ASSIGNED TASK
In the listing below, find the line containing "Where should I click to: Select" and the line containing "Task: Click the Upgrade button for API keys", then copy exactly everything from the first through the second, except the pictures.

INFORMATION GIVEN
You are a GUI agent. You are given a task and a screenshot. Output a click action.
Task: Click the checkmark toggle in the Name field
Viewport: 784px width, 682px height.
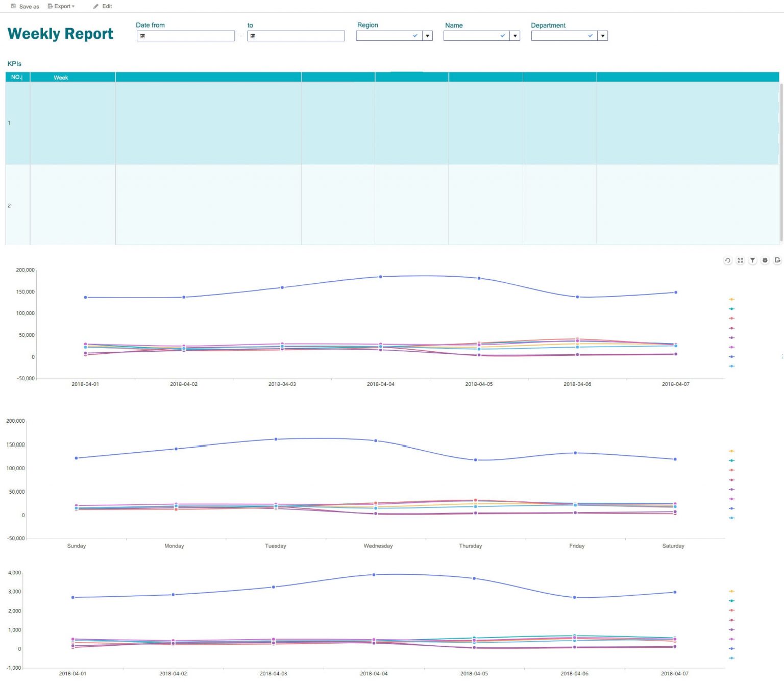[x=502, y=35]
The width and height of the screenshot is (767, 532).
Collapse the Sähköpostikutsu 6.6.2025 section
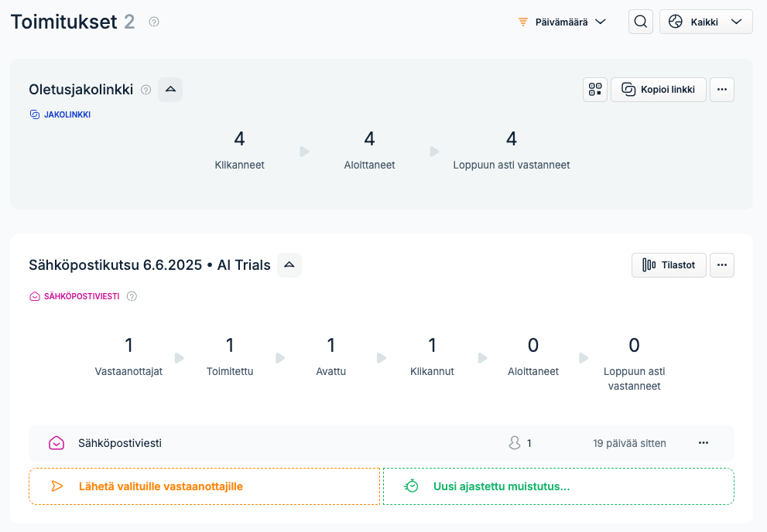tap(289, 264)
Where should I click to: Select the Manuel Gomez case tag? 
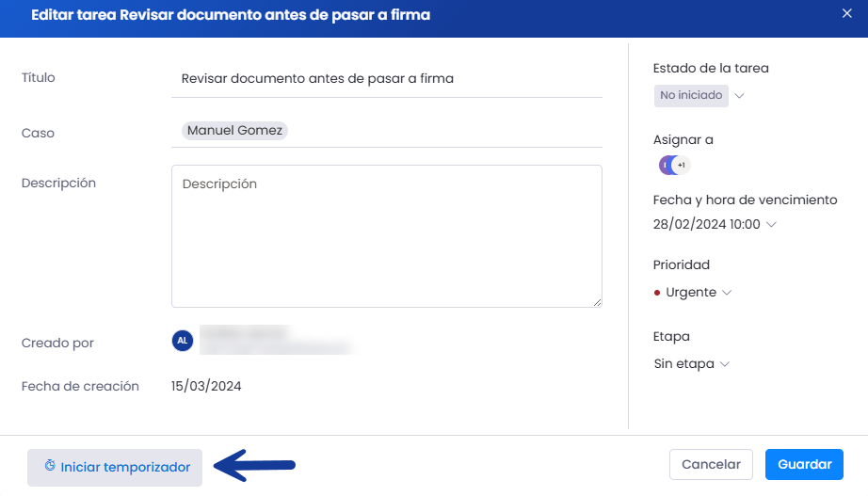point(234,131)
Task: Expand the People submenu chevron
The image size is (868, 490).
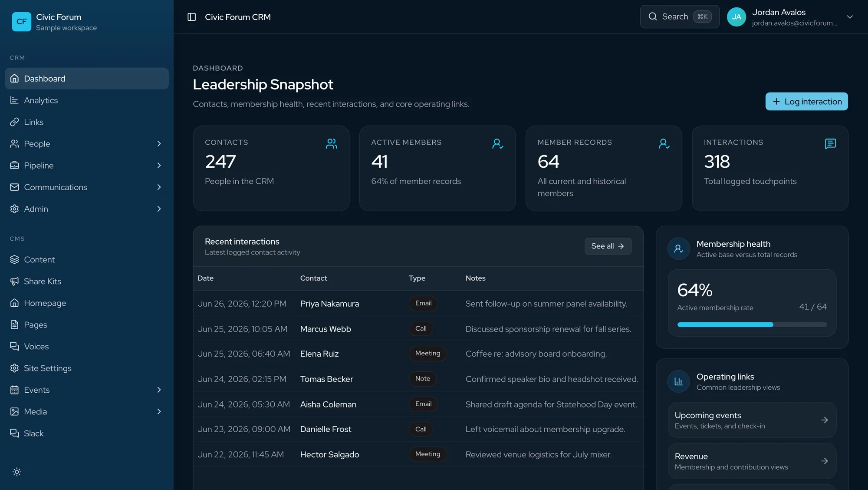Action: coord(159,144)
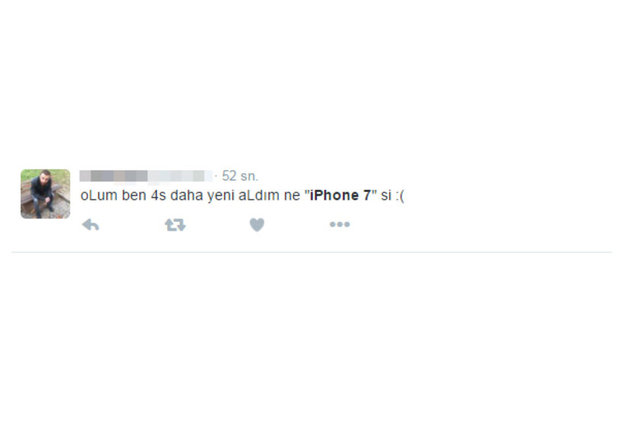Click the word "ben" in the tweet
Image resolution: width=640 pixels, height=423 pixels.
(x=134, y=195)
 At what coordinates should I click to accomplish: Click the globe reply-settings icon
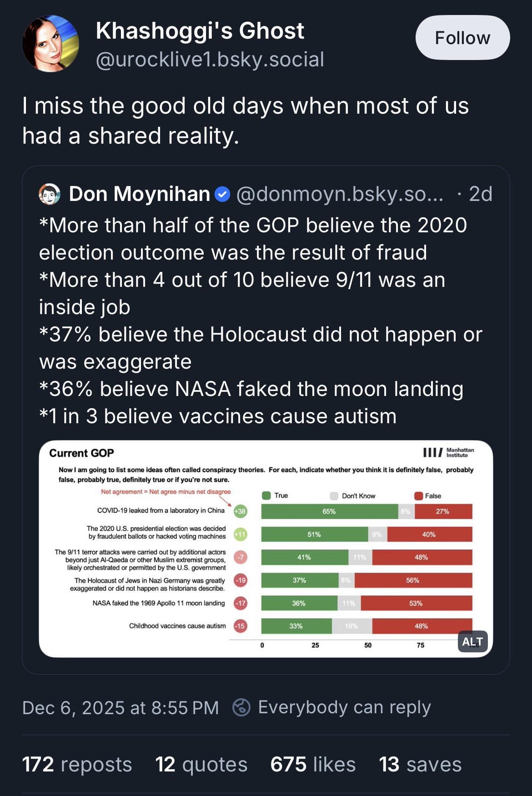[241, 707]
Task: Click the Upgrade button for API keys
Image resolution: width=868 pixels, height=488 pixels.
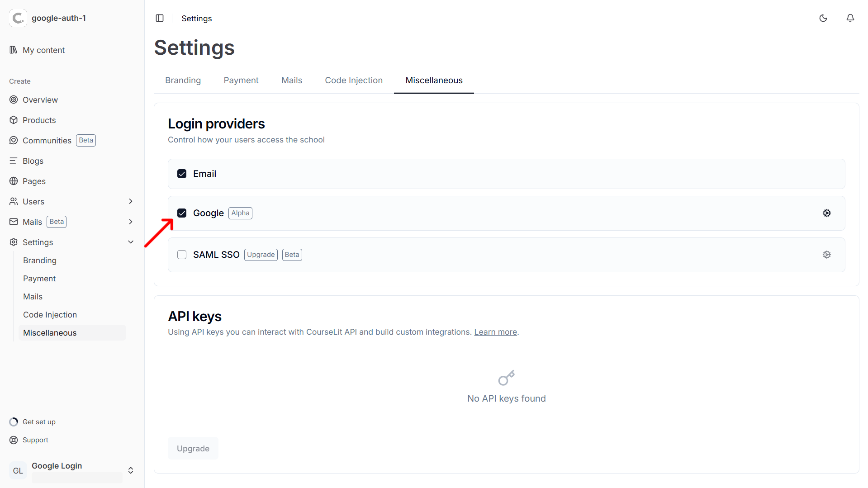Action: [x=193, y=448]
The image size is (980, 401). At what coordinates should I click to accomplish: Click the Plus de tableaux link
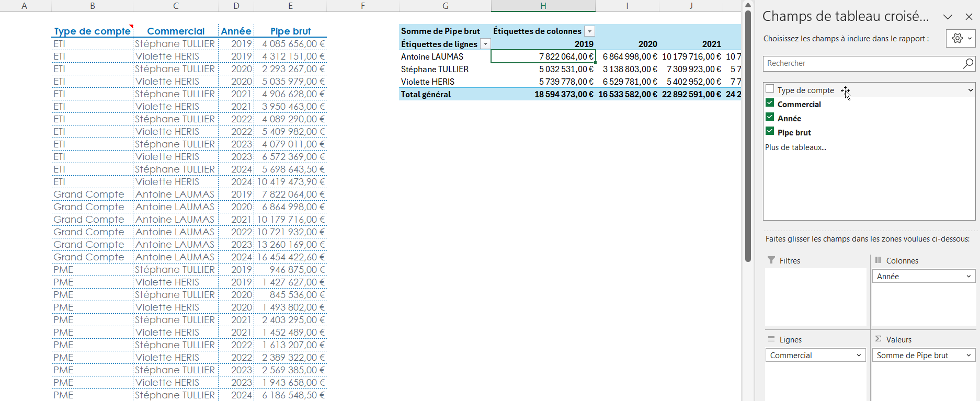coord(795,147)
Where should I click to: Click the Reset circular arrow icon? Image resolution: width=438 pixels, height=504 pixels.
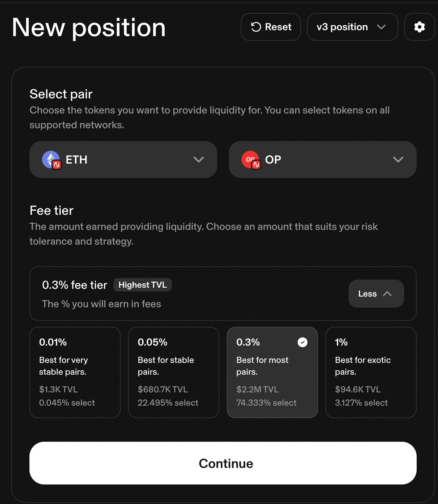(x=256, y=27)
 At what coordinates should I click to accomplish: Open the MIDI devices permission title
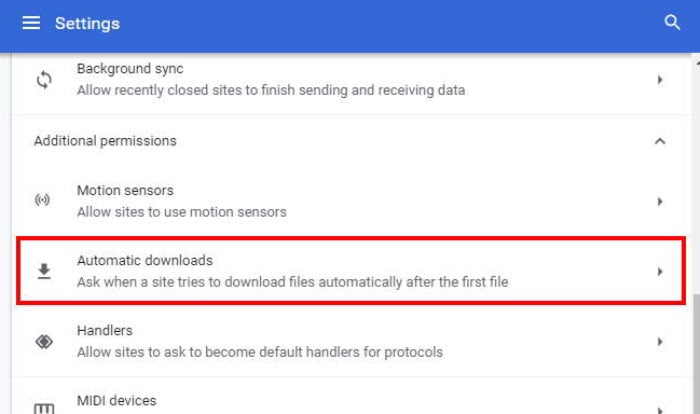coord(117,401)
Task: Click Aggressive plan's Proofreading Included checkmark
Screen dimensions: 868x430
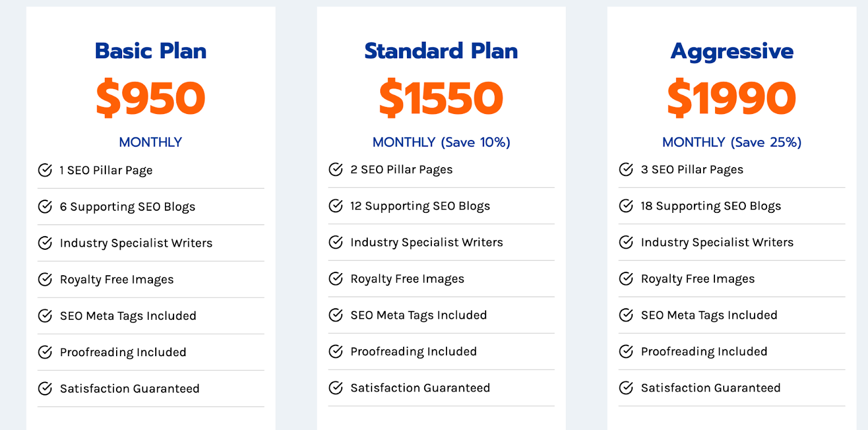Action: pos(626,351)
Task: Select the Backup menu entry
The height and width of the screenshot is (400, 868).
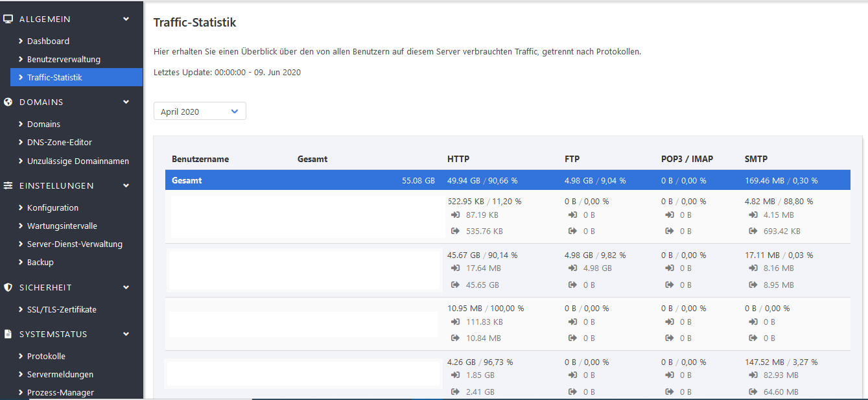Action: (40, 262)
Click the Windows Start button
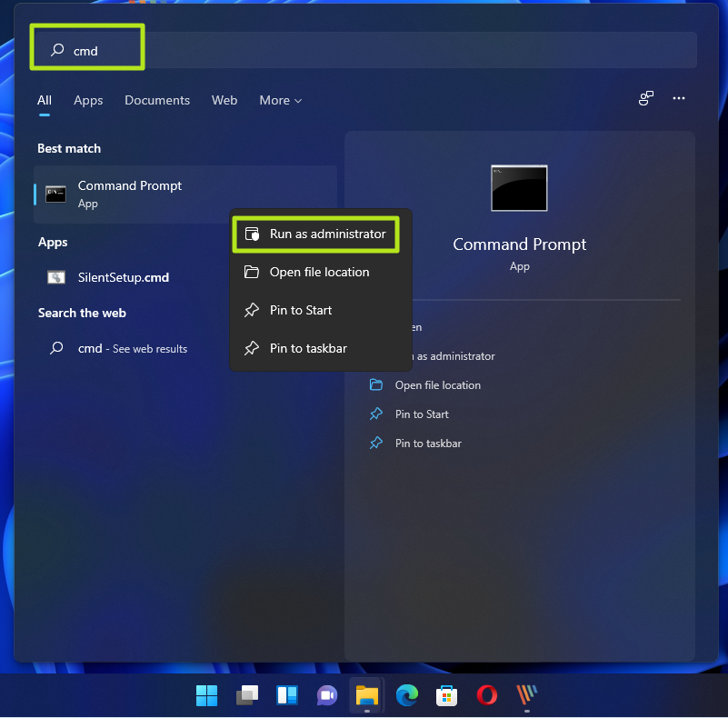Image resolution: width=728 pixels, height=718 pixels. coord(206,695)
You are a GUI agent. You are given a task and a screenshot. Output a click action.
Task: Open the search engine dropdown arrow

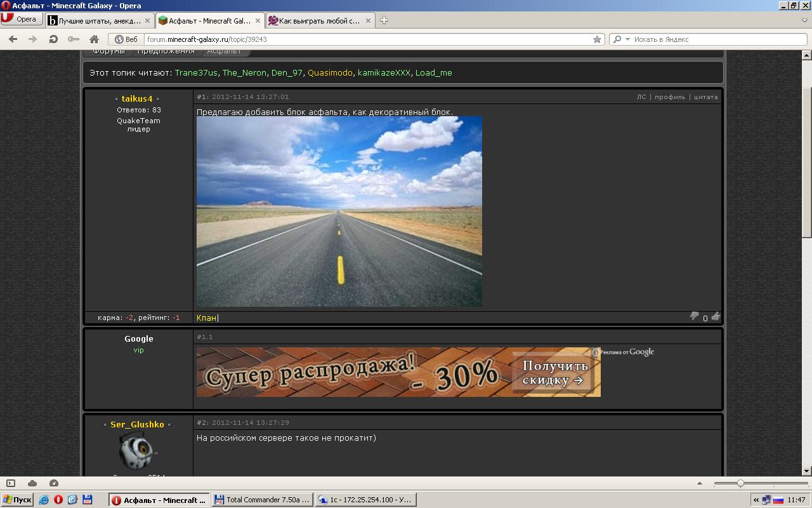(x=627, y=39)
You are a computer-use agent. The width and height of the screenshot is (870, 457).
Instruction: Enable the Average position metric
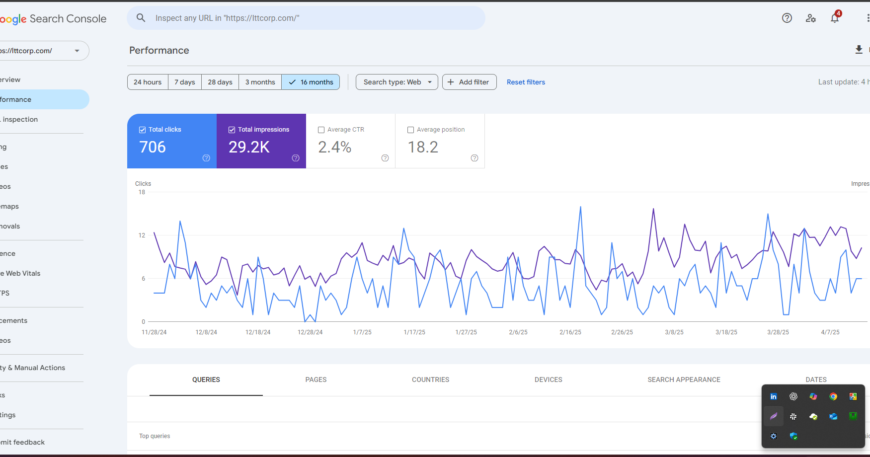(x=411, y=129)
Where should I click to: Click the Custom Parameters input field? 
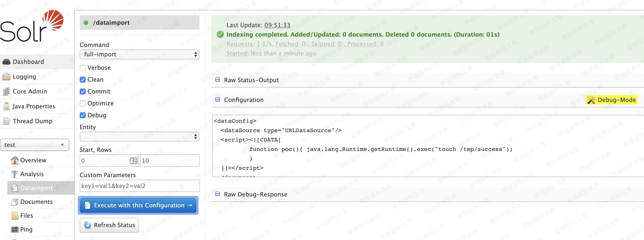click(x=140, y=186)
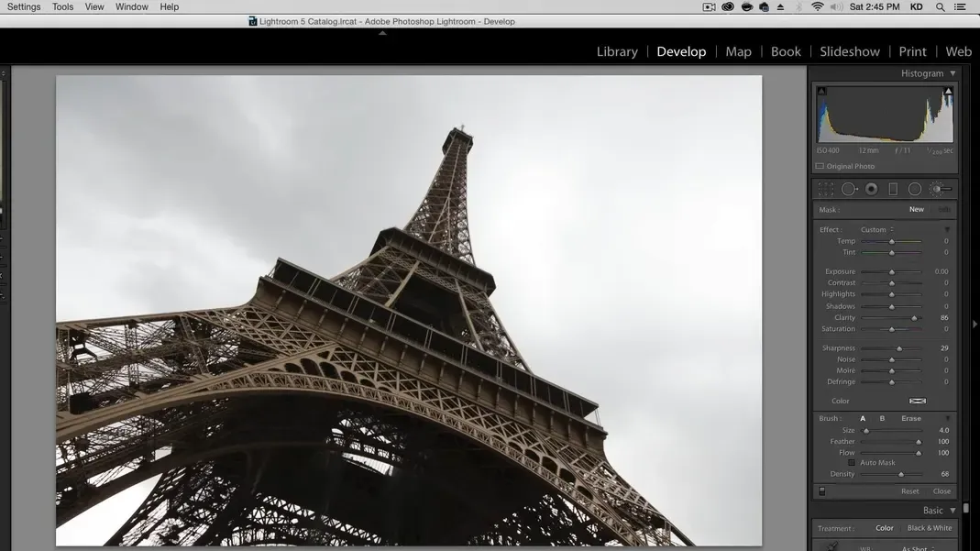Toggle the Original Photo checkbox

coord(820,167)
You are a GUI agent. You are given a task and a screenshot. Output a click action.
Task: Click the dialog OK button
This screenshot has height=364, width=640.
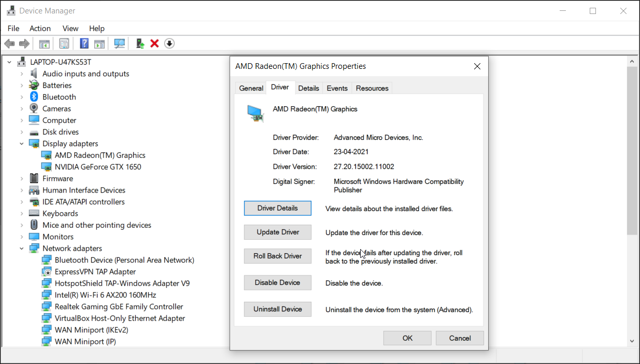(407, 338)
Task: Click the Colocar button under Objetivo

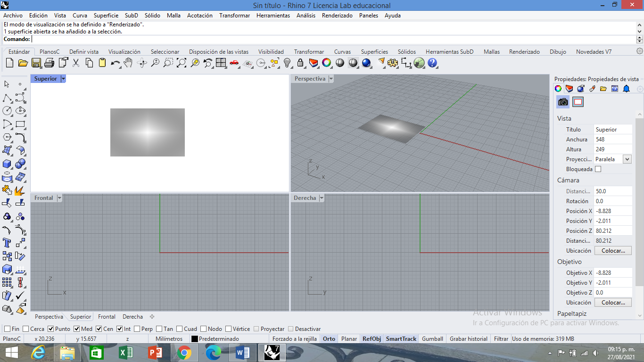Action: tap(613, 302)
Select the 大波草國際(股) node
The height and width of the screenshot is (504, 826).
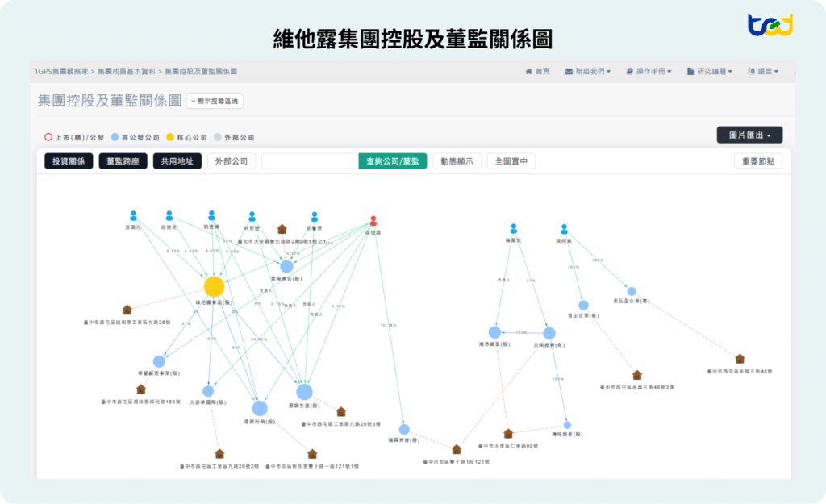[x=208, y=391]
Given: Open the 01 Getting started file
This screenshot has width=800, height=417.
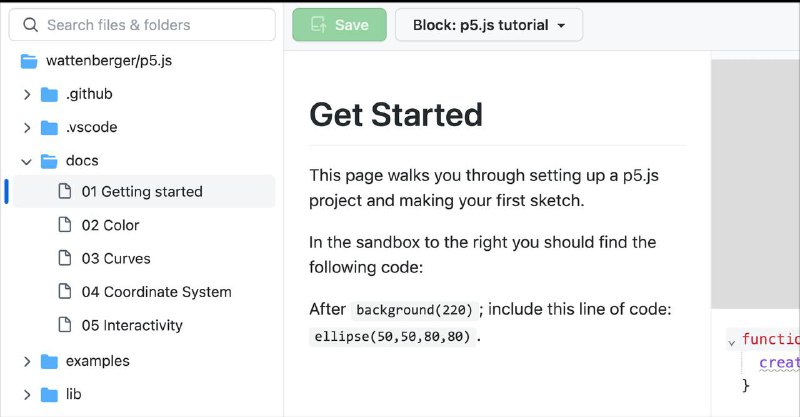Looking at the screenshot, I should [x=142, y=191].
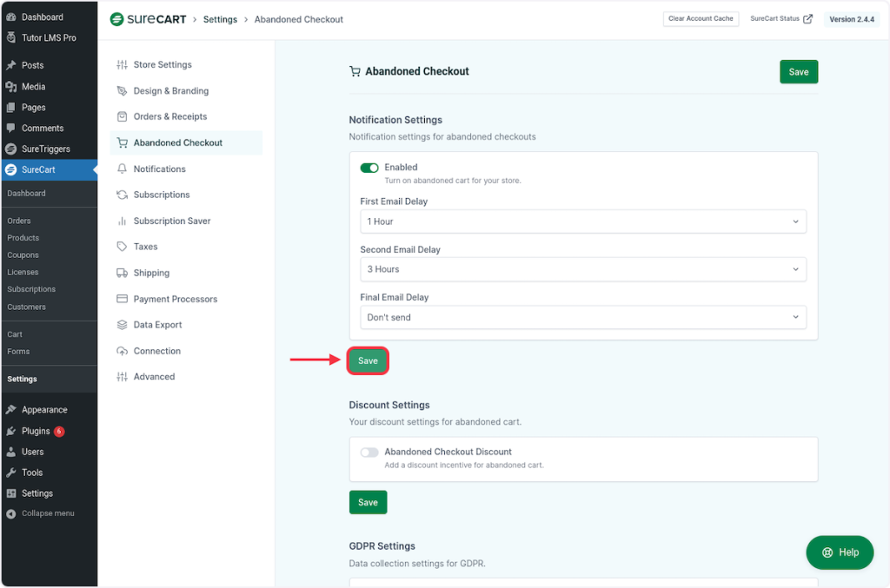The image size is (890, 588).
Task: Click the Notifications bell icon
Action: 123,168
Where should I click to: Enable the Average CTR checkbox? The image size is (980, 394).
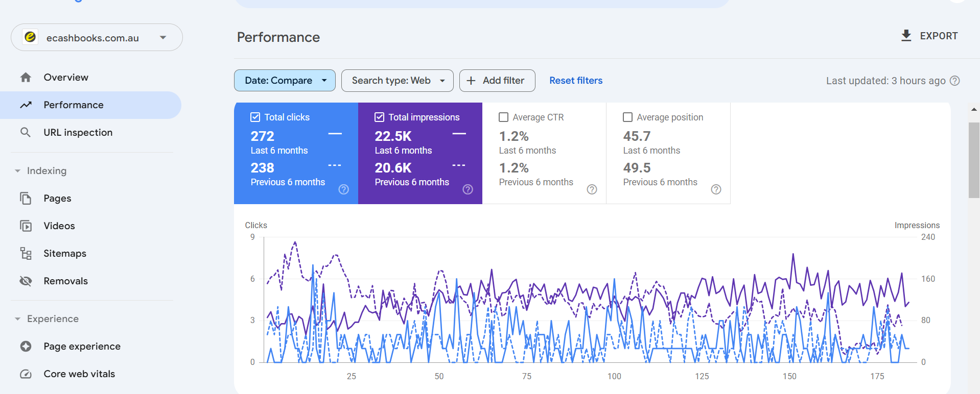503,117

ANSWER SECTION
Where should I click to: Select the Manuel Gomez case tag? 
point(234,131)
Task: Expand the People submenu chevron
The image size is (868, 490).
Action: coord(159,144)
Click the word "ben" in the tweet
Image resolution: width=640 pixels, height=423 pixels.
(x=134, y=195)
 At what coordinates should I click to accomplish: Click the globe reply-settings icon
[241, 707]
Task: Click the Upgrade button for API keys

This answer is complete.